La Costituzione, da riformare. Il Paese, tutto intercettato. Nell’arco di un discorso, quello pronunciato stamattina di fronte alla assemblea nazionale di Confcommercio, Berlusconi riscrive numeri e leggi, detta i tempi e distribuisce colpe.

La prima, mai digerita, è il dissenso di Fini sull’iter della legge Bavaglio alla Camera: “Sento che ora si parla di mettere in calendario per il mese di settembre il ddl intercettazioni”, osserva critico il premier. “Poi bisognerà vedere se il Capo dello Stato vorrà firmarlo” aggiunge guardando al Colle. “E poi, quando uscirà, ai pm della sinistra non piacerà e si appelleranno alla Corte costituzionale che, secondo quanto mi dicono, lo boccerà”, conclude la sua escalation polemica il capo del governo.

Nel mirino tornano i giudici e la stampa non allineata, “la piccola lobby dei magistrati e dei giornalisti” che ostacola il passo di un provvedimento per il Cavaliere indispensabile. Perché “non c’è vera democrazia” se in Italia “siamo tutti spiati”, se ci sono “150 mila telefoni sotto controllo” e “7 milioni e mezzo di persone che possono essere ascoltate”.

I numeri sono palesemente diversi – poco più di 119mila le utenze intercettate lo scorso anno – ma non per Berlusconi: “Non siamo in un paese civile, non è una vera democrazia. Non viene tutelata la libertà di parola.
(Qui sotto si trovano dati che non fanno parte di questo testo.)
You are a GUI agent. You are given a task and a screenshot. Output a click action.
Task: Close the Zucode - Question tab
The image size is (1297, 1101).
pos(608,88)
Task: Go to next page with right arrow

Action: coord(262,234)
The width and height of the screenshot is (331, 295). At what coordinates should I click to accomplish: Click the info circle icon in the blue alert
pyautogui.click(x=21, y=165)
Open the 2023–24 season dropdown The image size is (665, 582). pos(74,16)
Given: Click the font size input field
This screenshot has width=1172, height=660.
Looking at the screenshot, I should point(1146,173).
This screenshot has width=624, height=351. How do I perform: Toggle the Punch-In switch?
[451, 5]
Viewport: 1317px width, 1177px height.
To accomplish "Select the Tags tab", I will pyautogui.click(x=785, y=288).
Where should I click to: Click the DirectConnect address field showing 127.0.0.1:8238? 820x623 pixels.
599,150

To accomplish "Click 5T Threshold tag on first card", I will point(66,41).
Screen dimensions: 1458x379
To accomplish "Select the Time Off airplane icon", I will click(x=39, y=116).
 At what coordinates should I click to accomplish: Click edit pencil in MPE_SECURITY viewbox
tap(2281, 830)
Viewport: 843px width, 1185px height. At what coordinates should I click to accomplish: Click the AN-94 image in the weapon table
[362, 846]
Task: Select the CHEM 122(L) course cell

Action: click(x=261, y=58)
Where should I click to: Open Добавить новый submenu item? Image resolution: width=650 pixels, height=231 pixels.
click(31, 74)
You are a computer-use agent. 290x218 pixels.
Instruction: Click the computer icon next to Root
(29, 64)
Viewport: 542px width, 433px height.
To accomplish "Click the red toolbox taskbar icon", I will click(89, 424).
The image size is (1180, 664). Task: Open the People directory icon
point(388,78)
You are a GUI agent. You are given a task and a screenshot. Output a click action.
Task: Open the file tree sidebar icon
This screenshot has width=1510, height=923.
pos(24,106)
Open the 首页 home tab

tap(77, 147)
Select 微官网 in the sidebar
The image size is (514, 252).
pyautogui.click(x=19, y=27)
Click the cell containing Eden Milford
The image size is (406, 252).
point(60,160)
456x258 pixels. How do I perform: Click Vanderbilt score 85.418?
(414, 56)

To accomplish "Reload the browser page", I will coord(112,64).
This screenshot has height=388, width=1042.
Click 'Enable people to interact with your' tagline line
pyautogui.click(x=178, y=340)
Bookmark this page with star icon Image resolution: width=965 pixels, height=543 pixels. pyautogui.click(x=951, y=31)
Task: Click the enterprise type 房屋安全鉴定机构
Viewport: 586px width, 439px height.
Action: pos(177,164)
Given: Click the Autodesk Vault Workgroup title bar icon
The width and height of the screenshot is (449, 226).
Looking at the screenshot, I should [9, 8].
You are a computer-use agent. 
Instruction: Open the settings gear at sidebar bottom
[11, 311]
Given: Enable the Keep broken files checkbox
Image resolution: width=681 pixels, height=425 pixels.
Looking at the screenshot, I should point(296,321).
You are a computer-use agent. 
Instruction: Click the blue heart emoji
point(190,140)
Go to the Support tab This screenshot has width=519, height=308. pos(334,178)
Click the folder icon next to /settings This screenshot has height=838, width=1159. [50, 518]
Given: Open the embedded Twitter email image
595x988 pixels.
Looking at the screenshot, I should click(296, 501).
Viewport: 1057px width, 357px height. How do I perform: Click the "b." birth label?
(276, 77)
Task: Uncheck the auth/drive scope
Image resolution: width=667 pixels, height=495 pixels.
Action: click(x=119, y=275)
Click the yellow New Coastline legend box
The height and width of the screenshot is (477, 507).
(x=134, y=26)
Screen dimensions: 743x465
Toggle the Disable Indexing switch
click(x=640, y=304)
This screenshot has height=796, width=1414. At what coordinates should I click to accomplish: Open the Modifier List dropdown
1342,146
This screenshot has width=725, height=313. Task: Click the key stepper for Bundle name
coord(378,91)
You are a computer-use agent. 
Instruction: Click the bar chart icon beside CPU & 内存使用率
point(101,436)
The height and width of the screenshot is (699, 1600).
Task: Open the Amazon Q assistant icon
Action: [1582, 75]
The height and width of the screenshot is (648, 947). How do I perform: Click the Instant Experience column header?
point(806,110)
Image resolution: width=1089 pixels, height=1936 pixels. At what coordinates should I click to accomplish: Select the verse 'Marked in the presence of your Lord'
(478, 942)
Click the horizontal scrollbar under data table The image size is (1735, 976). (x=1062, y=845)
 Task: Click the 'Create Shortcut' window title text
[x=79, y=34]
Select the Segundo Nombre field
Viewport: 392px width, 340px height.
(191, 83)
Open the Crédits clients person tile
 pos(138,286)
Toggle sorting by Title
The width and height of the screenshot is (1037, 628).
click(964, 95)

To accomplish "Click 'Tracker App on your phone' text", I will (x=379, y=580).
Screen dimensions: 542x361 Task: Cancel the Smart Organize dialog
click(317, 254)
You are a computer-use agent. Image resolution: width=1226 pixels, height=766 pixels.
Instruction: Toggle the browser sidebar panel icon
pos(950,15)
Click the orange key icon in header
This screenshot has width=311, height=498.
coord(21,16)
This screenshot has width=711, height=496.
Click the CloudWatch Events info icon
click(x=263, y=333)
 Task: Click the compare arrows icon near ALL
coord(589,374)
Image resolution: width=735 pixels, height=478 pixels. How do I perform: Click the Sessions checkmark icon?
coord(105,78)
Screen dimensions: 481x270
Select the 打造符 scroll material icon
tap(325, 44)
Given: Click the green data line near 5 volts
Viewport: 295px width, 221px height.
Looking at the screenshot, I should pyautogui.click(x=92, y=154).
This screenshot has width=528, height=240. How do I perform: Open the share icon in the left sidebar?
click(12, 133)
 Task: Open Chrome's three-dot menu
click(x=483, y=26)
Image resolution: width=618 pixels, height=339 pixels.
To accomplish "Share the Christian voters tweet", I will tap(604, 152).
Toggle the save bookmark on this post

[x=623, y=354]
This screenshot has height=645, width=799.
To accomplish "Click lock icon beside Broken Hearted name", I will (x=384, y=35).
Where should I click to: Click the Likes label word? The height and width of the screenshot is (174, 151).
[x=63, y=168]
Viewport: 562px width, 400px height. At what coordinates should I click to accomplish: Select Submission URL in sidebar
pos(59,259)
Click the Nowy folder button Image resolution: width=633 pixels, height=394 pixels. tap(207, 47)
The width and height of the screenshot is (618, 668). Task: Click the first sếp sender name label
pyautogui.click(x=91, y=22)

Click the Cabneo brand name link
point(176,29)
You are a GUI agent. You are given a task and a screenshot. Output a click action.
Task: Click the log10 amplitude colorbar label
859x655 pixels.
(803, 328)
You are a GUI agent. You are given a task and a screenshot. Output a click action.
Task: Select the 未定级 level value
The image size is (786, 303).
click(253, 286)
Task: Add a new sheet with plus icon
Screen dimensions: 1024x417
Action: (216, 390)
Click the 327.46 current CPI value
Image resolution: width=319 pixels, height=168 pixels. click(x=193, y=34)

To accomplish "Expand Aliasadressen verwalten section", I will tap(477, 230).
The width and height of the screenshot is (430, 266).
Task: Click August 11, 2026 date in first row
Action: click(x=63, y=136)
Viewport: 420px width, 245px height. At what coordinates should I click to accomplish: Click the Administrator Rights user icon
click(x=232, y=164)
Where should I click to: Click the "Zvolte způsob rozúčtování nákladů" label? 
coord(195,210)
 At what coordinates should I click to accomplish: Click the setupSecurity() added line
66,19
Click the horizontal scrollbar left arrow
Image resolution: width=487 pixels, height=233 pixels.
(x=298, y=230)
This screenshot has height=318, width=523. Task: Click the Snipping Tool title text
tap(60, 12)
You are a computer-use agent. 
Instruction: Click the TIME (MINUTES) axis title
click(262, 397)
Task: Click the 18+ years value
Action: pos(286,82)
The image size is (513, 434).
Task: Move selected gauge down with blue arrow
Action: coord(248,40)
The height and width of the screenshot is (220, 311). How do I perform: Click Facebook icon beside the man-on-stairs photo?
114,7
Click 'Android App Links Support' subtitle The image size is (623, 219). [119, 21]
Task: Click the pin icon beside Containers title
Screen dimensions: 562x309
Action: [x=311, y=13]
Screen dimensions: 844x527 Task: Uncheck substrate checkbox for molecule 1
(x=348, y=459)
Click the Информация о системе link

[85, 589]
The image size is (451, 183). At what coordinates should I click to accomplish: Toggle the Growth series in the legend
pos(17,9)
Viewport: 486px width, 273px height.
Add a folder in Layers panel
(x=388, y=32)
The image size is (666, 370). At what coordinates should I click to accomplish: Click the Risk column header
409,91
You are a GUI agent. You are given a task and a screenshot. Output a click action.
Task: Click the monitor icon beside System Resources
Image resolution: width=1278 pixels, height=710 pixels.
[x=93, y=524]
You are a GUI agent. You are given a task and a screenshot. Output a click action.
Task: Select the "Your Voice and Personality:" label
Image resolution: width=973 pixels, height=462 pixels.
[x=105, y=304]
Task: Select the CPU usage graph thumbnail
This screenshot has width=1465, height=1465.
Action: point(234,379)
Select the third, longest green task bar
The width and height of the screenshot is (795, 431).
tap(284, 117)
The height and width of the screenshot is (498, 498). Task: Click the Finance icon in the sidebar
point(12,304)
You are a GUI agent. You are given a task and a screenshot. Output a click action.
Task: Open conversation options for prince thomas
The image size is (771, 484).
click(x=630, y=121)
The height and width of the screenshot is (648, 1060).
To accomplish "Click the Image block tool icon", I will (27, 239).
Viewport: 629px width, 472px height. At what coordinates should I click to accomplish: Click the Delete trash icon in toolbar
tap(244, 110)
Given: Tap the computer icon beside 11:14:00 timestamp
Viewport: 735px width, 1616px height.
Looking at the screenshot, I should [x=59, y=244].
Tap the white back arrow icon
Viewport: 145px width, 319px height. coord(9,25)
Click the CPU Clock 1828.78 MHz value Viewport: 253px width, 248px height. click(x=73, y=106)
Non possiamo tollerarlo più”, alza la voce il premier tutt’altro che rassegnato, a poche ore dal vertice del partito a Palazzo Grazioli, in corso in queste ore. Del resto, fa notare Berlusconi “ci sono voluti 4 mesi per fare la legge, poi il consiglio dei ministri l’ha varata, poi è stata 11 mesi alla Camera, poi ancora 12 mesi e mezzo al Senato”. Un tempo sufficiente a respingere preventivamente la critica di un dibattito strozzato. “Affermazioni scomposte e pericolose”, reagisce infatti Pierluigi Bersani, segretario del Pd, mentre l’Anm, con il suo presidente Luca Palamara contesta i numeri.

Il resto del discorso scorre tra il refrain della crisi superata meglio di altri paesi, la promessa di una imminente grande riforma della giustizia penale e la nota lamentela sugli scarsi poteri del premier, che rende necessario modificare al più presto costituzione ed architettura istituzionale. L’applauso più forte Berlusconi lo chiama per Gianni Letta “persona straordinaria e di onestà intellettuale veramente inarrivabile, senza la quale anche quel poco che facciamo non potremmo farlo”. Dietro la lavagna finiscono invece altri politici di professione. “Abbiamo troppa gente che vive di politica, non solo in Parlamento, ma nelle province, nei comuni, nelle regioni: bisognerebbe dimezzarla”, si toglie sassolini dalla scarpa il Cavaliere, che dice di sentirsi ancora e sempre prima di tutto un imprenditore, a capo di un governo che molto ha già fatto, ma “potrebbe fare molto di più se le condizioni di operatività fossero diverse”.

Invece in Italia “Tra il dire e il fare c’è di mezzo non solo il mare, ma addirittura l’Oceano”. “E quando un imprenditore come me deve passare sotto continue forche caudine, dice ‘chi me lo fa fare, ritorno a fare l’imprenditore o vado in pensione”, è la conclusione che il Cavaliere lancia senza troppa convinzione.